Tyra Murrieta

The pandemic of 2020 certainly didn’t help what has been a teacher shortage across the U.S., and Rio Rancho Public Schools is doing what it can to shore up its “inventory” of teachers.

Hence, the Teacher Intern Program, designed to help fill educator shortages.

Joe Harris Elementary first-grade teacher Tyra Murrieta is a teacher-intern.

“Originally, from what I understood, I was to be hired as a full-time substitute, and then hired pretty quickly,” said Murrieta, the wife of former KOB-TV sports anchor JP Murrieta. “It was so appealing to me because it was something I loved, and (I was) being able to do it full-time and start a second-career full-time.”

She’d been a teacher before, and then spent three years as an activities director at an assisted-living facility.

Tyra Murrieta grew up in Seattle and Texas, and met her husband in their first day of classes at Pepperdine University in 1989, where she obtained a degree in psychology.

The couple moved to New Mexico after JP obtained a job at KOBF-TV in Farmington, which led to a position at KOB-TV.

“We’ve been here 27 years,” she said, admitting her first career choice had been “to be a mom.”

She did that: Their son Jackson, a 2020 Rio Rancho High School graduate, is also enrolled at Pepperdine.

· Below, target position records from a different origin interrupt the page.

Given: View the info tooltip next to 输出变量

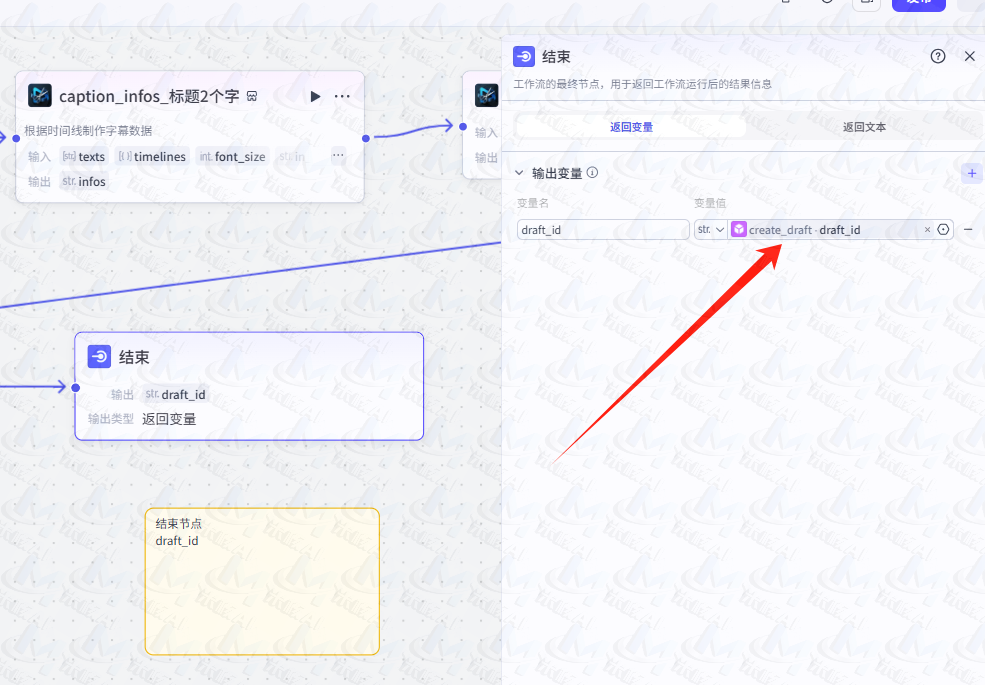Looking at the screenshot, I should click(x=591, y=171).
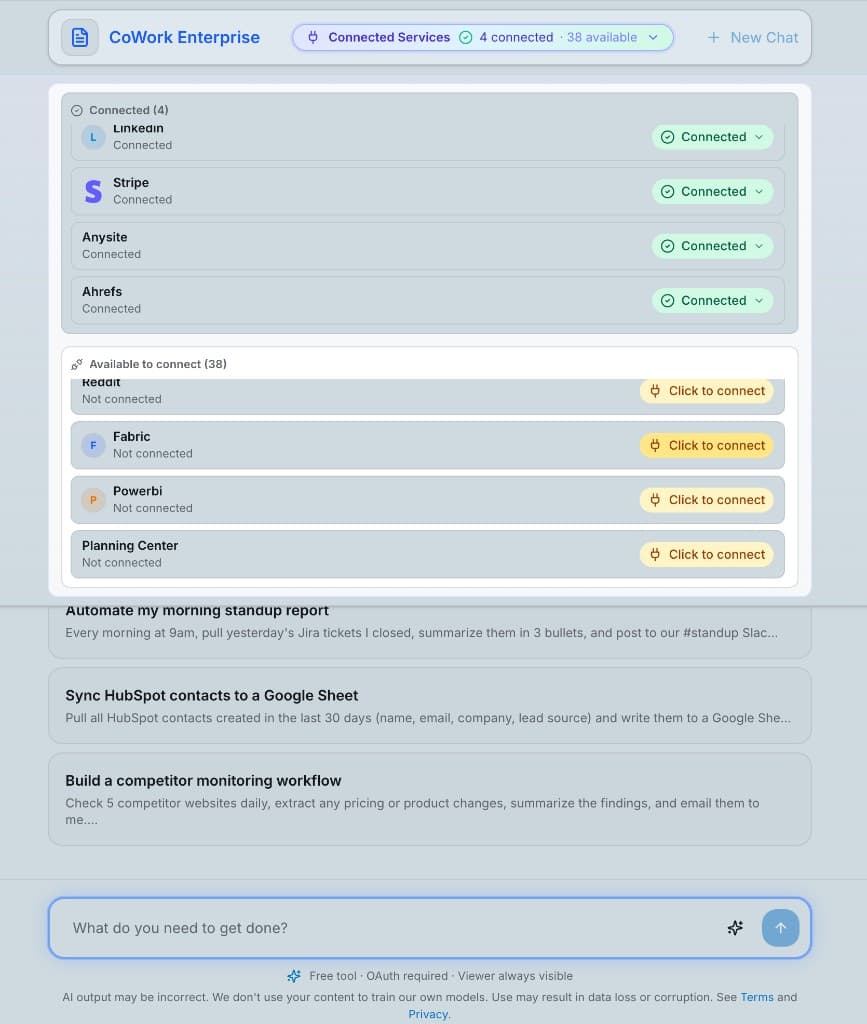Select the Fabric service icon

93,445
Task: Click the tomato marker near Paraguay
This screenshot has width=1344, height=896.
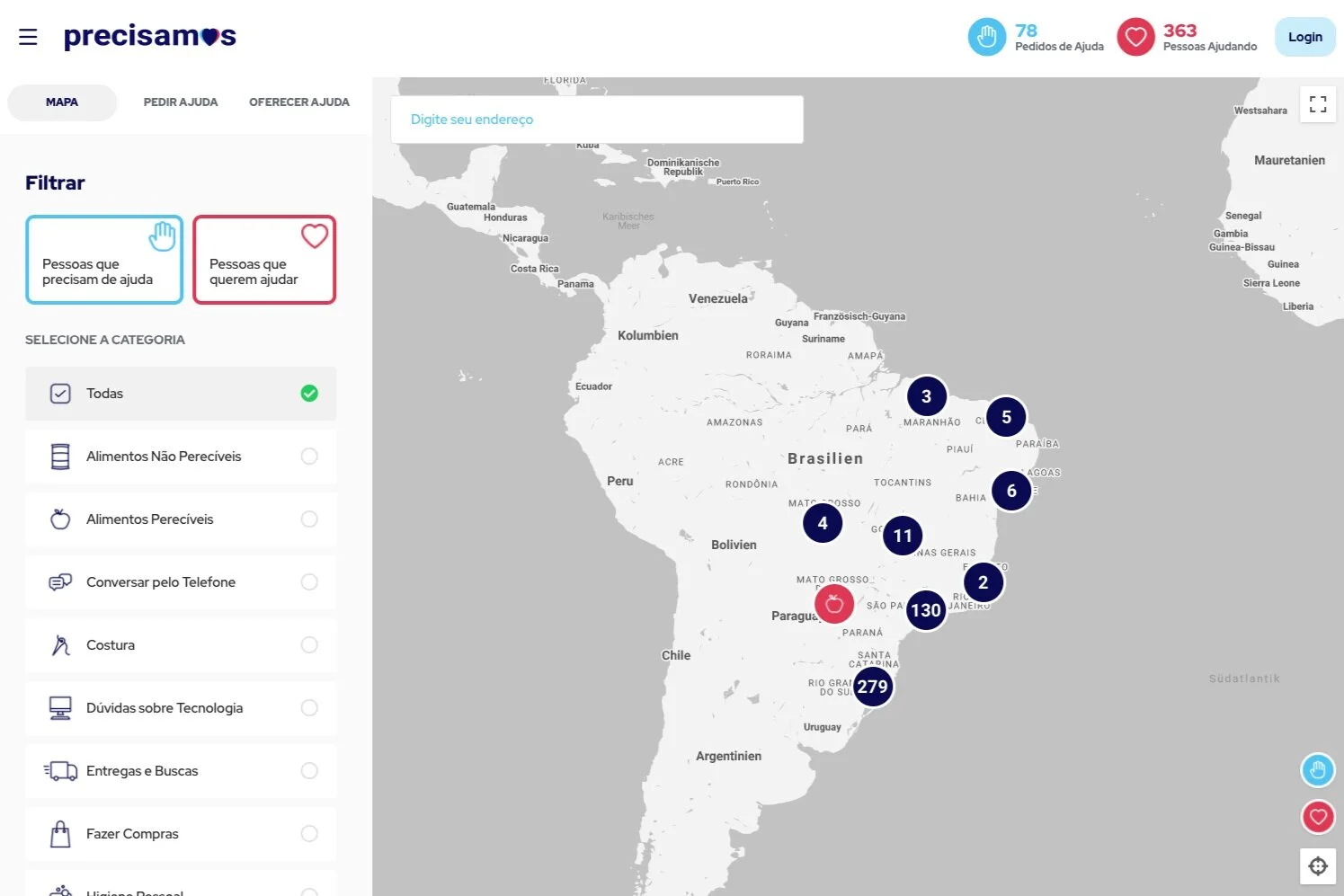Action: 834,603
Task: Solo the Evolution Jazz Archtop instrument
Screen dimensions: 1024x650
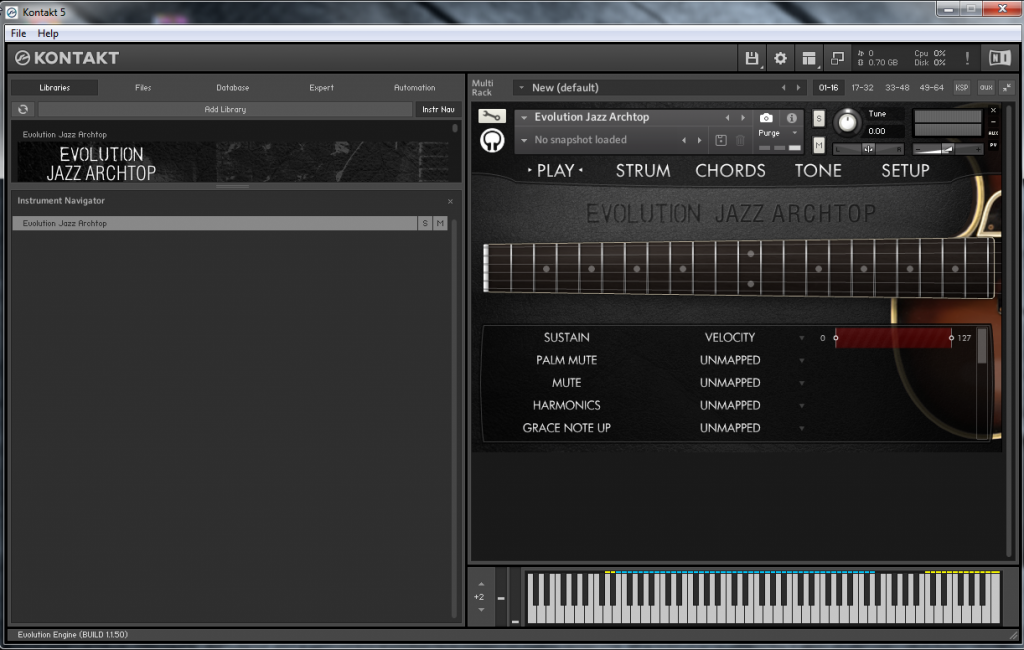Action: click(818, 119)
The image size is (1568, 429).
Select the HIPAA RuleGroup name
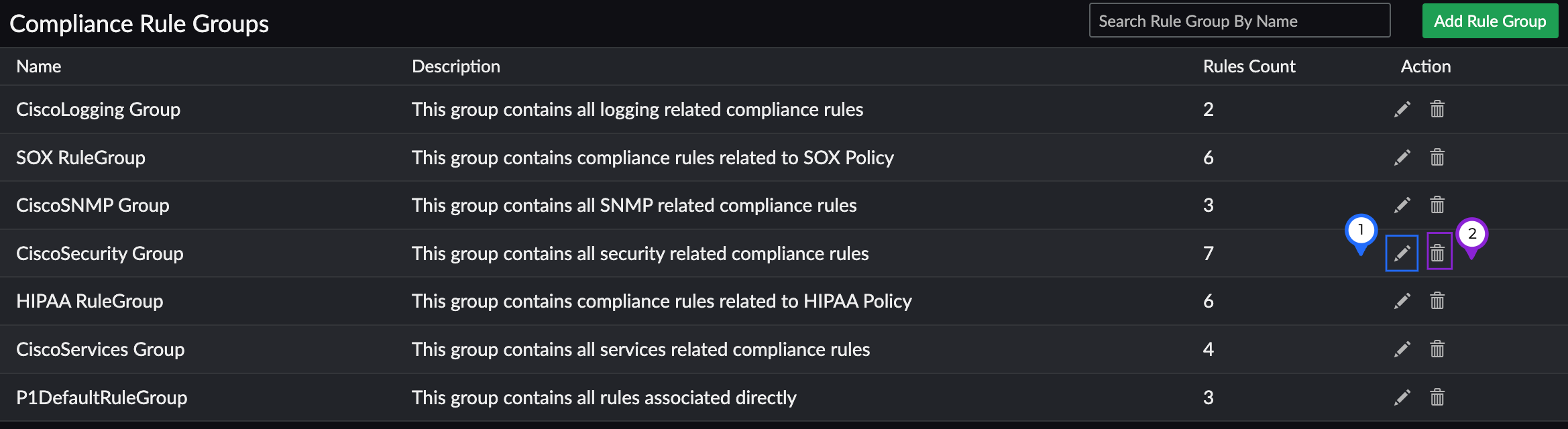coord(90,301)
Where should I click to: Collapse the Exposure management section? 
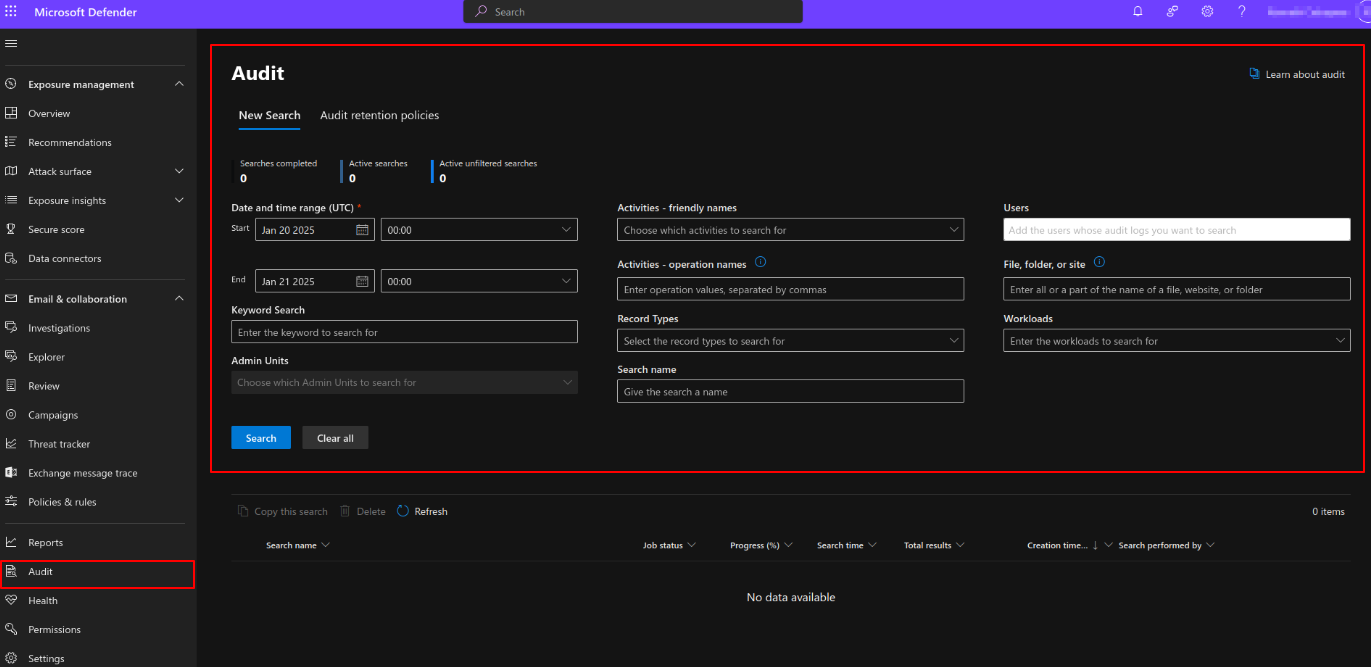click(x=179, y=84)
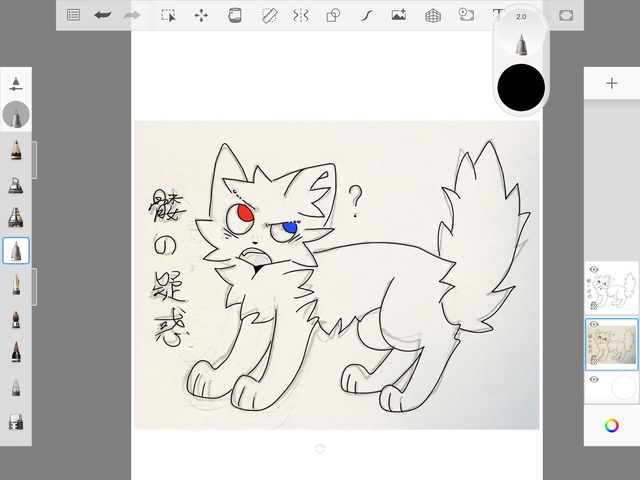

Murrieta found a job as an educational assistant at Corrales Elementary, where she worked for three years — “back in the good old days when they had kindergarten part-time,” she said. “It worked out perfect; I worked in the mornings when JP was home, and he worked in the afternoon.”

She followed that by teaching for 10 years at Kids Express, a preschool at Hoffmantown Church.

“I think the biggest thing (about teaching) is just the connection you make with kids and the impact you have on them,” Murrieta said.

After seeing a local story about the Teacher Intern Program at Rio Rancho Public Schools, she applied and was accepted.

“It was a total God-send because at the time our son had just graduated from high school; we mistakenly thought we were going to be empty-nesters, now I can do what I want to do,” she said.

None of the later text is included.